Mukaddeme
Kırk sene ömrümde, otuz sene tahsilimde yalnız dört kelime ile dört kelâm öğrendim; tafsilen beyan edilecektir. Burada yalnız icmalen işaret edilecektir. Kelimelerden maksad: Mana-yı harfî, mana-yı ismî, niyet, nazardır. Şöyle ki:
Cenâb-ı Hakk’ın masivasına (yani kâinata) mana-yı harfiyle ve O’nun hesabına bakmak lâzımdır. Mana-yı ismiyle ve esbab hesabına bakmak hatadır.
Açıklama:
Bediüzzaman hazretleri Arapça gramerinde geçen “isim ve harf” tariflerini akaid ilmine uygulamış ve İlâhî birer sanat eseri olan bu âlemdeki varlıklara nasıl bakılması gerektiğini ortaya koymuştur.
“İsim”, başkasına muhtaç olmaksızın tek başına bir mana ifade eder. “Harf” ise, tek başına bir mana ifade etmeyip başka bir kelimenin anlaşılmasına yardım eder. Meselâ, “masa” kelimesi bir isim olarak tek başına bir mana taşımaktadır. Ama, “nın” edatı, yalnız olarak bir mana ifade etmez, ancak “masanın” dediğimizde masa kelimesinin anlaşılmasına yardımcı olur.

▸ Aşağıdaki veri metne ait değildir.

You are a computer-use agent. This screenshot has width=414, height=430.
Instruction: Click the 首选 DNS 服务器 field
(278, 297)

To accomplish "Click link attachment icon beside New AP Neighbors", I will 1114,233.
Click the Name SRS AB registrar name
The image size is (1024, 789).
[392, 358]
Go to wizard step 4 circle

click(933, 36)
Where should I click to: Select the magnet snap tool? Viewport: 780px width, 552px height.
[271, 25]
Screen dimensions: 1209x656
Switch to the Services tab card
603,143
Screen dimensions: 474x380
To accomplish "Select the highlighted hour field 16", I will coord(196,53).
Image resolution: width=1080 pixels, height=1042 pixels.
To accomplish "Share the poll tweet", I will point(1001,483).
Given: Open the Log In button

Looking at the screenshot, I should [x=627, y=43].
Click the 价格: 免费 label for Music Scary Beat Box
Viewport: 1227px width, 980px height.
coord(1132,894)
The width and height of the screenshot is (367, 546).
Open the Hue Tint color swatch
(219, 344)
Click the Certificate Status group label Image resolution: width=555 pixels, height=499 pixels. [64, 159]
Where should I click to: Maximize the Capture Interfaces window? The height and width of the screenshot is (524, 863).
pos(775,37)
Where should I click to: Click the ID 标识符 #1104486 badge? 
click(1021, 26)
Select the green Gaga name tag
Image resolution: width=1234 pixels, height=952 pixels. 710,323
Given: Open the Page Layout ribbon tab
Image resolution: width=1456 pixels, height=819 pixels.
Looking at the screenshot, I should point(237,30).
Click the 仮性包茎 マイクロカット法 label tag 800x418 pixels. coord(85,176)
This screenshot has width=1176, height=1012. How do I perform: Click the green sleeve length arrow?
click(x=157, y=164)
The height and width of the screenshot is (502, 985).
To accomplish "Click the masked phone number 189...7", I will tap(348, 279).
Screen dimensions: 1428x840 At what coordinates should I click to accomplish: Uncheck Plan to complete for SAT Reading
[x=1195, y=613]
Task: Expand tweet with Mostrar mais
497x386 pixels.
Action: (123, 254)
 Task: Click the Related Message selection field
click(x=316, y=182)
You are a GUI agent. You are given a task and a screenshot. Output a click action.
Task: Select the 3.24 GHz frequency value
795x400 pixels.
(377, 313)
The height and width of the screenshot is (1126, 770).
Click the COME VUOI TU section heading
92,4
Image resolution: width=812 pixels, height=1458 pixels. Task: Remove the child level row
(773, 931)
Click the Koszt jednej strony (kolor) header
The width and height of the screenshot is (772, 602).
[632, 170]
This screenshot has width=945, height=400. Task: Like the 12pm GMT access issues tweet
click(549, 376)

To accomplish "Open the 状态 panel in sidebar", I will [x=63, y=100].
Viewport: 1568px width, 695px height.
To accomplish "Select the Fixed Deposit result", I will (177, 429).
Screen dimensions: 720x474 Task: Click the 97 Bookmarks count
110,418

Burada şunu ifade etmek gerekiyor. Arapçada harf denildiği zaman sadece a,b,c gibi harfler anlaşılmaz. Birkaç harften meydana gelen harf-i cerler, harf-i tarifler de yine harf olarak nitelendirilirler. “İle” manasına gelen “ba” harfi, gibi, “…den, …dan” manasına gelen “min” de bir harf-i cerdir; yani kendilerinden sonra gelen ismi esre okuturlar. Halbuki, “min” harf-i cerri iki harften (mim, nun) meydana gelir. Keza, “…ye, …ya” görevi yapan “ilâ” da üç harften (elif, lam, ya) meydana gelir. Muayyenlik ifade eden harf-i tarifler de elif ve lam olmak üzere iki harften meydana gelirler. Bir ismin başına “el” harf-i tarifi geldiğinde, onun “bilinen bir şey” olduğu anlaşılır, bu harf-i tarif gelmese “herhangi bir şey” olarak anlaşılır. İngilizcedeki “a” ve “the” gibi.
Bu kısa açıklamadan sonra, konuya dönelim. Bir meyveden, meselâ bir portakaldan söz ederken, onun özelliklerinden, taşıdığı vitaminlerden, yetiştiği beldelerden bahsedip de onun bir İlâhî eser ve insanlara bir ihsan, bir lütuf olduğundan hiç söz etmemek, portakala “mana-yı ismiyle” bakmak demektir. Yani, onu müstakil bir varlık olarak düşünüp, yaratıcısını hiç nazara almamak “mana-yı ismiyle” bir bakıştır.
O portakalın insana faydalı bir rızık olduğunu düşünmek, şeklinden, kokusundan, renginden, taşıdığı zengin C vitaminine kadar her şeyiyle insana göre yaratılan bu meyveyi, Allah’ın Rezzak isminin bir tecellisi olarak seyretmek ise “mana-yı harfiyle” bir bakıştır. Yani, o meyve bir harf olarak Rezzak isminin anlaşılmasına yardım etmekte, insana o İlâhî ismi hatırlatmakla onu düşünmeye ve şükre davet etmektedir.